Literature DB >> 16678344

Using graph theoretical analysis of multi channel EEG to evaluate the neural efficiency hypothesis.

Sifis Micheloyannis1, Ellie Pachou, Cornelis J Stam, Michael Vourkas, Sophia Erimaki, Vasso Tsirka.   

Abstract

Previous studies demonstrated that intelligence is significantly related to an impressive array of psychological, social, biological and genetic factors and that working memory (WM) can be considered as a general cognitive resource strongly related with a wide variety of higher order cognitive competencies and intelligence. Also, evaluating the WM of subjects might allow one to test the neural efficiency hypothesis (NEH). WM typically involves functional interactions between frontal and parietal cortices. We recorded EEG signals to study neuronal interactions during one WM test in individuals who had few years of formal education (LE) as compared to individuals with university degrees (UE). The two groups of individuals differed in the scores they obtained in psychological tests.

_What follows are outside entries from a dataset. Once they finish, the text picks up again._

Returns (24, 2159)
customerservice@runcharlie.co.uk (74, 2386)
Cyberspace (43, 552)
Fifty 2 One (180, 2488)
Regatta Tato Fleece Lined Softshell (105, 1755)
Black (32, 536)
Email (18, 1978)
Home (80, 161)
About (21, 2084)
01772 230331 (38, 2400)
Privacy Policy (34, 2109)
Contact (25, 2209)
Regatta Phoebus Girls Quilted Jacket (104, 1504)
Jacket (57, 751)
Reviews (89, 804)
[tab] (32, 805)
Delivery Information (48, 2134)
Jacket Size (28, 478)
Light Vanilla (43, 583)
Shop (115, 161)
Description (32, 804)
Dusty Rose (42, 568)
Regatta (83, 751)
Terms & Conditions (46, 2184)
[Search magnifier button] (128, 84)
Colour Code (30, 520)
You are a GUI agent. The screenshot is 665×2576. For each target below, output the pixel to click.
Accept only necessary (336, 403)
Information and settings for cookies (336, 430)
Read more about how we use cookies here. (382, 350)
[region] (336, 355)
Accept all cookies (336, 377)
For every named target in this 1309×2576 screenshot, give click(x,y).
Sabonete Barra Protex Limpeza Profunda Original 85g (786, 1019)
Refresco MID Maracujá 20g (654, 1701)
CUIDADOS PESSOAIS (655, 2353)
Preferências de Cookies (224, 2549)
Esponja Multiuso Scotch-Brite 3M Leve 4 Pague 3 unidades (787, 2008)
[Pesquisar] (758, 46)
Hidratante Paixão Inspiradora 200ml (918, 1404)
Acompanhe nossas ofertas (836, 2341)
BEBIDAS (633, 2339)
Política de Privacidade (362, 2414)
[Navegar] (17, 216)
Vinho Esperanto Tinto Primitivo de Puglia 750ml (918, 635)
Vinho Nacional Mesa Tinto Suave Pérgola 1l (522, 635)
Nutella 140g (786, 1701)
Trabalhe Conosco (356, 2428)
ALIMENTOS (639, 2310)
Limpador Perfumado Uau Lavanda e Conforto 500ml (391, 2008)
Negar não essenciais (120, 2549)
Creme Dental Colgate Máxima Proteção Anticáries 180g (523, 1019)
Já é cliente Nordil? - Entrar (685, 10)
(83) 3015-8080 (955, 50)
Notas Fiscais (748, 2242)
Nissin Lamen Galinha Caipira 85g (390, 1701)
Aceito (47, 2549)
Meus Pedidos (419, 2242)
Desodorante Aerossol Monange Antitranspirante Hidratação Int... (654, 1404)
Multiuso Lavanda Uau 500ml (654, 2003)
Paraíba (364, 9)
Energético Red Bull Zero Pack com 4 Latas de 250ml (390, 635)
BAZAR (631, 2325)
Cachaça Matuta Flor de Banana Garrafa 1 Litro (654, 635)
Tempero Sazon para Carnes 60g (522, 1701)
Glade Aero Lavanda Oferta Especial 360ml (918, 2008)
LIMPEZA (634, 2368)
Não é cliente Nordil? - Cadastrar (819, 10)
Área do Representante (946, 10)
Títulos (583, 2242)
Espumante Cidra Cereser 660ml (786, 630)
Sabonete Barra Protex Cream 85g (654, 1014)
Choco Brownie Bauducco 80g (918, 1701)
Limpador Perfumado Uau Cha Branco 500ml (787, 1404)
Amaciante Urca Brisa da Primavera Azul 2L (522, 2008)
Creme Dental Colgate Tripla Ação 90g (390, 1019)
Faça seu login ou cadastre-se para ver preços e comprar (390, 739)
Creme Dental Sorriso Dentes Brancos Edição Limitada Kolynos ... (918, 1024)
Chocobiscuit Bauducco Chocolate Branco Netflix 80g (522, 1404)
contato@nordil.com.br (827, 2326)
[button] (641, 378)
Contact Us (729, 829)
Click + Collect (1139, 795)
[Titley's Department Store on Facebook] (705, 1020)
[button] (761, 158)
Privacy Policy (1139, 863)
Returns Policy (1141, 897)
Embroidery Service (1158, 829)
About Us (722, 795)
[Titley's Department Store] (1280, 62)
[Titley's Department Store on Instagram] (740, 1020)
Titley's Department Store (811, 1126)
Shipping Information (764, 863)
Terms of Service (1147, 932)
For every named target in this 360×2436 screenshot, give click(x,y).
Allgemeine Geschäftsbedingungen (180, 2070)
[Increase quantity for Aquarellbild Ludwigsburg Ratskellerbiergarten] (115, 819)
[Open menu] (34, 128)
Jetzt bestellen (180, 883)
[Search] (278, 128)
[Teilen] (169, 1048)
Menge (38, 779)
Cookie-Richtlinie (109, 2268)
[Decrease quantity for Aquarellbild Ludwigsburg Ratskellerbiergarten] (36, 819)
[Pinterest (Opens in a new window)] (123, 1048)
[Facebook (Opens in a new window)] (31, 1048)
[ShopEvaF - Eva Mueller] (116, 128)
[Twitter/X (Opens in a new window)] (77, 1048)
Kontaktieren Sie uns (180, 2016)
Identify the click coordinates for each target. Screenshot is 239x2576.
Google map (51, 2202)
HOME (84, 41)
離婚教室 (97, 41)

To quantify the synchronization between EEG channels in several frequency bands, we evaluated the "synchronization likelihood" (SL), which takes into consideration nonlinear processes as well as linear ones. SL was then converted into graphs to estimate the distance from "small-world network" (SWN) organization, i.e., an optimally organized network that would give rise to the data. In comparison to LE subjects, those with university degrees exhibited less prominent SWN properties in most frequency bands during the WM task. This finding supports the NEH and suggests that the connections between brain areas of well-educated subjects engaged in WM tasks are not as well-organized in the sense of SWN.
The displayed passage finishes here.